Pemerintah Arab Saudi secara masif merampungkan serangkaian proyek infrastruktur di Tanah Suci. Langkah ini diambil demi mendongkrak kenyamanan, mobilitas, serta kesiapan operasional para jemaah selama musim haji berlangsung.
Fasilitas baru yang diluncurkan mencakup perluasan tempat peristirahat di sepanjang rute pejalan kaki. Seperti dilansir dari Detikcom yang mengutip Arab News, area seluas 36.000 meter persegi kini sudah siap pakai pada fase kedua.
Kawasan tersebut kini dilengkapi ruang duduk, kios layanan, kanopi peneduh ber-kipas kabut (mist fan), serta lantai karet khusus. Kidana Development Co. selaku lengan eksekutif Komisi Kerajaan untuk Kota Makkah dan Situs Suci juga menanam lebih dari 60.000 pohon untuk penghijauan.

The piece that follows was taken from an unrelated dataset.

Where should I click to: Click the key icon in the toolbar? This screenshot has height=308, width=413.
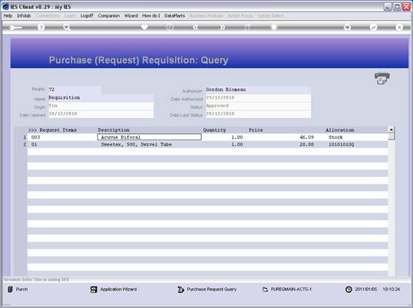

Sistem pendingin udara menjadi prioritas utama demi mengantisipasi cuaca panas menyengat. Kidana melakukan penggantian 400 kolom kipas kabut melalui dua fase pengerjaan di halaman Jembatan Jamarat.
Teknologi pendingin canggih tersebut dirancang untuk melayani hampir 180.000 jemaah setiap jam saat melakukan ritual lempar jumrah. Kenyamanan serupa juga disiapkan di sekitar kawasan Gunung Arafah.
Proyek naungan dan pendinginan fase kedua di Arafah kini menjangkau area seluas lebih dari 272.000 meter persegi. Lokasi ini disokong oleh 18 kanopi modern, 36 kipas kabut, 7 unit pendingin udara besar, serta 107 kolom kabut tambahan.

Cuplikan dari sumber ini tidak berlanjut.